Governor Gavin Newsom immediately issued an executive order that waived the usual 10-day legal review. The new rules will come into effect as soon as they are submitted to the State Department.

“I have a draft executive order that will be ready for dispatch immediately after the vote to provide clarifications and provide more certainty,” said the Democratic governor.

The rules apply to almost every workplace in the state, including offices, factories, and retailers.

They are designed to ensure workers are protected while businesses resume normal or near-normal operations, said Eric Berg, deputy chief of health for the California Department of Occupational Safety and Health, known as Cal / OSHA, the board member.

Business groups had requested the changes, arguing that the rules for businesses should conform to state guidelines based on the latest recommendations from the federal agencies for disease control and prevention.

Board member Laura Stock, an occupational safety expert who cast the only opposition vote, said that while people are tired of the restrictions, the pandemic is not over.

“This has real ramifications that people can get sick and die from exposure in the workplace,” said Stock.

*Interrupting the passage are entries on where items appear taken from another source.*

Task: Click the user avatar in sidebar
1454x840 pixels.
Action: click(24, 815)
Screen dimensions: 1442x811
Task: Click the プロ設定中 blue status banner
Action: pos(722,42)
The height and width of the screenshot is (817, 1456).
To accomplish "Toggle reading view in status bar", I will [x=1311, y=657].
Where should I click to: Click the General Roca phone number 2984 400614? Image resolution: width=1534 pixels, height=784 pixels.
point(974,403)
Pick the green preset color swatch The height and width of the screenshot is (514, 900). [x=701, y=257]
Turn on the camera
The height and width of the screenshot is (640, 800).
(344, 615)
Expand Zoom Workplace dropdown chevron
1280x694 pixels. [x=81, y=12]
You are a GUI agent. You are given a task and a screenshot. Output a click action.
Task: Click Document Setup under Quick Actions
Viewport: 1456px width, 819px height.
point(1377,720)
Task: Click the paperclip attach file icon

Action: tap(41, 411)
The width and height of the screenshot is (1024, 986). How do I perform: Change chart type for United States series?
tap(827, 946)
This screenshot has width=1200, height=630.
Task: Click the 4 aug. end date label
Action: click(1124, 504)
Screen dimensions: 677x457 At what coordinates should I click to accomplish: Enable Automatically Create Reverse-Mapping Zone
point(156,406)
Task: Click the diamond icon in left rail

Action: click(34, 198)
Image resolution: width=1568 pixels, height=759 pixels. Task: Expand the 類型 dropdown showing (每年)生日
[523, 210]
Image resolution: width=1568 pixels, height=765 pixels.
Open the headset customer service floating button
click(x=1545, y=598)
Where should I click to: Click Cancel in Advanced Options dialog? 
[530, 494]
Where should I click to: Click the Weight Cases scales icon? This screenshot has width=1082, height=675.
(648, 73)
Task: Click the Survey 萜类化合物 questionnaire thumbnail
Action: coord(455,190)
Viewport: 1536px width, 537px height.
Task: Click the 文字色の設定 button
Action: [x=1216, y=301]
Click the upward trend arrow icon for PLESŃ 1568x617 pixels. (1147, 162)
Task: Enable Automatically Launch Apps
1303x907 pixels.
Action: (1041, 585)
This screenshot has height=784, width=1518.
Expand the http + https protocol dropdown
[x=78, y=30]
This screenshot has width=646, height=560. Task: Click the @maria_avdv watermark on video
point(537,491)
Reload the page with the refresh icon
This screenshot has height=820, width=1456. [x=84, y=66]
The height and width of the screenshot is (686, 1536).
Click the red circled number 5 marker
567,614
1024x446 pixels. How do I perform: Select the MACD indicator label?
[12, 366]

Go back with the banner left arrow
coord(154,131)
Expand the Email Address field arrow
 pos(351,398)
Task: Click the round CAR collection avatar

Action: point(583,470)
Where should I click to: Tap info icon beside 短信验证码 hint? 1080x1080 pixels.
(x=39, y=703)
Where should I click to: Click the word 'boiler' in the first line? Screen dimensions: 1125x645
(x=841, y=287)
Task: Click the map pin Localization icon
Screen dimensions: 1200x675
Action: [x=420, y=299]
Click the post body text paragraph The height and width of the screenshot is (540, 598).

She said the rules went too far by eliminating physical distancing and job segregations and allowing workers to report their vaccination status on their own.

Mitch Steiger, a California Labor Federation legislative supporter, AFL-CIO, also argued that the measures “are essentially pretending the pandemic is over.”

The move comes after the board of directors did a double backflip in the past few weeks of first postponing, then rejecting, then approving, and then repealing rules that would have allowed workers to go without masks only if everyone Employee in a room was fully vaccinated against the coronavirus.

Fully vaccinated employees do not need to wear masks except in places like public transport and classrooms where they are required for everyone or in the event of outbreaks.

Physical distancing will also end with major outbreaks, with the exception of certain workers. Vaccinated employees do not need to be tested or quarantined unless they show symptoms, even when they are in close contact with an infected person.

Employers must document that workers who do not wear masks indoors are in fact fully vaccinated. However, employers have the option of requiring workers to provide evidence of vaccination or allowing workers to report their status themselves, with the employer keeping a record of who is doing the latter.

You could also decide that everyone must remain masked – vaccinated or not. And vaccinated employees can continue to wear masks if they choose to without retaliation.

Rob Lapsley, president of the California Business Roundtable, said the rules were not entirely in line with other standards in the state. Others argued that they would still cause confusion.

This is due to the requirement that employers provide masks and keep track of employees’ vaccination status. A recording he and others said could lead to liability and privacy issues.

“They remain a significant barrier to the full reopening of the economy,” Lapsley said.

Katie Hansen, senior legislative director of the California Restaurant Association, said it was unrealistic to expect unvaccinated employees to remain masked until the emergency labor rules expire early next year, while others generally drop their face coverings.

The California Chamber of Commerce took a milder approach, thanking Newsom for clearing the confusion by making a commitment to comply with workplace rules with the state’s eased pandemic precautions.

That includes ending social distancing obligations immediately, rather than waiting until July 31st as Cal / OSHA originally suggested.

The board also praised a rule change requiring employers to provide unvaccinated employees with the most effective N95 masks free of charge upon request.

Others argued, however, that the rule will still require employers to stock masks and compete with health care workers, despite Newsom promising to provide a month-long supply of masks.

There have been 700 workplace outbreaks and more than 10,000 infections in California in the past 30 days, Cal / OSHA’s Berg said, but he said the N95 was the best alternative as other protective measures are waning.

Robert Moutrie, a proponent of Chamber of Commerce policies, called the latest proposal a “measured step” that starts too fast for some companies and not fast enough for others.

“But we think this is a good step in that direction,” said Moutrie.